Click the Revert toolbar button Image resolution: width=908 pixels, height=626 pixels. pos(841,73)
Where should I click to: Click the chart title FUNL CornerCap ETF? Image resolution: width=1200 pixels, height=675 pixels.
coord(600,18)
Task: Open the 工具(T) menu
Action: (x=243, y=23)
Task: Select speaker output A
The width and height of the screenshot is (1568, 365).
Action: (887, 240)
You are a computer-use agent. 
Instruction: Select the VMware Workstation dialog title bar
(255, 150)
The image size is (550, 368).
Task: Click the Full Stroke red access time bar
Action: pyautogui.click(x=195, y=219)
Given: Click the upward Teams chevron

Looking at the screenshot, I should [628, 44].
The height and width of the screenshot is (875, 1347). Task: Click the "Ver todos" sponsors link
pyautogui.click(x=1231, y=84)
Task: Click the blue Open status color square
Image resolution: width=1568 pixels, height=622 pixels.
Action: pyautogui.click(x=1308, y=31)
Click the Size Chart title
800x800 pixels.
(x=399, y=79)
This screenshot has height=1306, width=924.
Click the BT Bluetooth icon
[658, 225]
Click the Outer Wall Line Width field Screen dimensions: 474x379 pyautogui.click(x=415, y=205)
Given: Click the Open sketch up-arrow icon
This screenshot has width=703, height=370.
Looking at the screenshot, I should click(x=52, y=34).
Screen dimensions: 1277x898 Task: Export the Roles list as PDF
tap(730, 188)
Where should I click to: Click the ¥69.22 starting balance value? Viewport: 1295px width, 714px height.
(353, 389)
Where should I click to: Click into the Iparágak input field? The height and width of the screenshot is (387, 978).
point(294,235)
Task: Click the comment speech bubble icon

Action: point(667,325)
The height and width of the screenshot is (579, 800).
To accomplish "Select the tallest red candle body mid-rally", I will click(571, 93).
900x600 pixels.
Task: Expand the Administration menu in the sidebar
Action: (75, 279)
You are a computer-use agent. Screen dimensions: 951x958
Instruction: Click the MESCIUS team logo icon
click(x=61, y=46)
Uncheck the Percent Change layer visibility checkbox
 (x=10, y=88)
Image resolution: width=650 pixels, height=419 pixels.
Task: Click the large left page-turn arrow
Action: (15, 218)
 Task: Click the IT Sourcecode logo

○ ○ ○ ○ ○

» Exercise aim
Print out every record, character for character.

» Your solution
Click the Revert toolbar button Image resolution: width=908 pixels, height=626 pixels. pos(841,73)
Where should I click to: Click the chart title FUNL CornerCap ETF? Image resolution: width=1200 pixels, height=675 pixels.
coord(600,18)
Task: Open the 工具(T) menu
Action: (x=243, y=23)
Task: Select speaker output A
The width and height of the screenshot is (1568, 365).
Action: (887, 240)
You are a computer-use agent. 
Instruction: Select the VMware Workstation dialog title bar
(255, 150)
The image size is (550, 368).
Task: Click the Full Stroke red access time bar
Action: pyautogui.click(x=195, y=219)
Given: Click the upward Teams chevron

Looking at the screenshot, I should [628, 44].
The height and width of the screenshot is (875, 1347). Task: Click the "Ver todos" sponsors link
pyautogui.click(x=1231, y=84)
Task: Click the blue Open status color square
Image resolution: width=1568 pixels, height=622 pixels.
Action: pyautogui.click(x=1308, y=31)
Click the Size Chart title
800x800 pixels.
(x=399, y=79)
This screenshot has height=1306, width=924.
Click the BT Bluetooth icon
[658, 225]
Click the Outer Wall Line Width field Screen dimensions: 474x379 pyautogui.click(x=415, y=205)
Given: Click the Open sketch up-arrow icon
This screenshot has width=703, height=370.
Looking at the screenshot, I should click(x=52, y=34).
Screen dimensions: 1277x898 Task: Export the Roles list as PDF
tap(730, 188)
Where should I click to: Click the ¥69.22 starting balance value? Viewport: 1295px width, 714px height.
(353, 389)
Where should I click to: Click into the Iparágak input field? The height and width of the screenshot is (387, 978).
point(294,235)
Task: Click the comment speech bubble icon

Action: point(667,325)
The height and width of the screenshot is (579, 800).
To accomplish "Select the tallest red candle body mid-rally", I will click(571, 93).
900x600 pixels.
Task: Expand the Administration menu in the sidebar
Action: (75, 279)
You are a computer-use agent. Screen dimensions: 951x958
Instruction: Click the MESCIUS team logo icon
click(x=61, y=46)
Uncheck the Percent Change layer visibility checkbox
 (x=10, y=88)
Image resolution: width=650 pixels, height=419 pixels.
Task: Click the large left page-turn arrow
Action: (15, 218)
 Task: Click the IT Sourcecode logo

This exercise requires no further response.